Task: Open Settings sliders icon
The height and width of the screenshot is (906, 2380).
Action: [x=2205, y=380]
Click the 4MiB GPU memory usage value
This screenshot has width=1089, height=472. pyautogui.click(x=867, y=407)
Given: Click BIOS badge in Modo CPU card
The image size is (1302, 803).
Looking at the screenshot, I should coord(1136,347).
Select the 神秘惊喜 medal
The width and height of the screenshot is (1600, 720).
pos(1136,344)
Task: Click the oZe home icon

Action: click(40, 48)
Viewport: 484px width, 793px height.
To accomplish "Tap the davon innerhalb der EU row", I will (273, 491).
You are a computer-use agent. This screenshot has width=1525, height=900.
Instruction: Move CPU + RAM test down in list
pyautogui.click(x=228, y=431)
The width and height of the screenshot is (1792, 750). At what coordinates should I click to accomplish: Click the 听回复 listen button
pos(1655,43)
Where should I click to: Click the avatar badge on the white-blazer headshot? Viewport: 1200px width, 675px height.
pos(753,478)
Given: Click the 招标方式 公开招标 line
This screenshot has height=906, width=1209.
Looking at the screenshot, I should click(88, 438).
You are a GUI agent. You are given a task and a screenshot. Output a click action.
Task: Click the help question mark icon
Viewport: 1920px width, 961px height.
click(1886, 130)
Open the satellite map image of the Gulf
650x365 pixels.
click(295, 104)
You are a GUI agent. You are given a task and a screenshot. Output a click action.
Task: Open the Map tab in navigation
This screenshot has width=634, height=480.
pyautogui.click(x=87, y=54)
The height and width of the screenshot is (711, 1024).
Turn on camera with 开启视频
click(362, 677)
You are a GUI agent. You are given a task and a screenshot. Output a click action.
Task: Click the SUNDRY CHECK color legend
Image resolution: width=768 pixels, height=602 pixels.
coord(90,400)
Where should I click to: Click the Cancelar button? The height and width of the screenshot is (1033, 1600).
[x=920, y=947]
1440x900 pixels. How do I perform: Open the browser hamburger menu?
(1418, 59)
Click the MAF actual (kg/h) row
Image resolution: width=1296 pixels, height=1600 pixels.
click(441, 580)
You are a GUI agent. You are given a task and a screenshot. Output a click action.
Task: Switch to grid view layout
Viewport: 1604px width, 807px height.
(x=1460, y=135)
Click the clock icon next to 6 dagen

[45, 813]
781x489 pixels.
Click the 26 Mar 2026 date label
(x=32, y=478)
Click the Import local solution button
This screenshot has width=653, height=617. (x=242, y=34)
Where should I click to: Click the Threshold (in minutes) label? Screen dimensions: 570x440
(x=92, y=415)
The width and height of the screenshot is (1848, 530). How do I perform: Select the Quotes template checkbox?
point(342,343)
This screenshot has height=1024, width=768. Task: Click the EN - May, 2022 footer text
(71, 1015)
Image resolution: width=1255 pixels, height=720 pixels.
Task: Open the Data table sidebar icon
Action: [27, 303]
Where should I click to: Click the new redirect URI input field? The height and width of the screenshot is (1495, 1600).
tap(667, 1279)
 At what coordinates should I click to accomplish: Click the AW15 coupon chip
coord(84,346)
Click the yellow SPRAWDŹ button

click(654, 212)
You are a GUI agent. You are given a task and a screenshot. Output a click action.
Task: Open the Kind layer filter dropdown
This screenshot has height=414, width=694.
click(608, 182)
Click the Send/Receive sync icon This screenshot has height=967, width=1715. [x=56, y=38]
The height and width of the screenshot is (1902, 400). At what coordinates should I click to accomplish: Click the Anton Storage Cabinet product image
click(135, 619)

▶ **ASSIGNMENT**
Repeat every line exactly, starting with the first line of the entries, and stop once the line containing "Open the satellite map image of the Gulf" has been given.

▶ **RESULT OF THIS TASK**
Task: Open Settings sliders icon
The height and width of the screenshot is (906, 2380).
Action: [x=2205, y=380]
Click the 4MiB GPU memory usage value
This screenshot has width=1089, height=472. pyautogui.click(x=867, y=407)
Given: Click BIOS badge in Modo CPU card
The image size is (1302, 803).
Looking at the screenshot, I should coord(1136,347).
Select the 神秘惊喜 medal
The width and height of the screenshot is (1600, 720).
pos(1136,344)
Task: Click the oZe home icon

Action: click(40, 48)
Viewport: 484px width, 793px height.
To accomplish "Tap the davon innerhalb der EU row", I will (273, 491).
You are a computer-use agent. This screenshot has width=1525, height=900.
Instruction: Move CPU + RAM test down in list
pyautogui.click(x=228, y=431)
The width and height of the screenshot is (1792, 750). At what coordinates should I click to accomplish: Click the 听回复 listen button
pos(1655,43)
Where should I click to: Click the avatar badge on the white-blazer headshot? Viewport: 1200px width, 675px height.
pos(753,478)
Given: Click the 招标方式 公开招标 line
This screenshot has height=906, width=1209.
Looking at the screenshot, I should click(88, 438).
You are a GUI agent. You are given a task and a screenshot. Output a click action.
Task: Click the help question mark icon
Viewport: 1920px width, 961px height.
click(1886, 130)
Open the satellite map image of the Gulf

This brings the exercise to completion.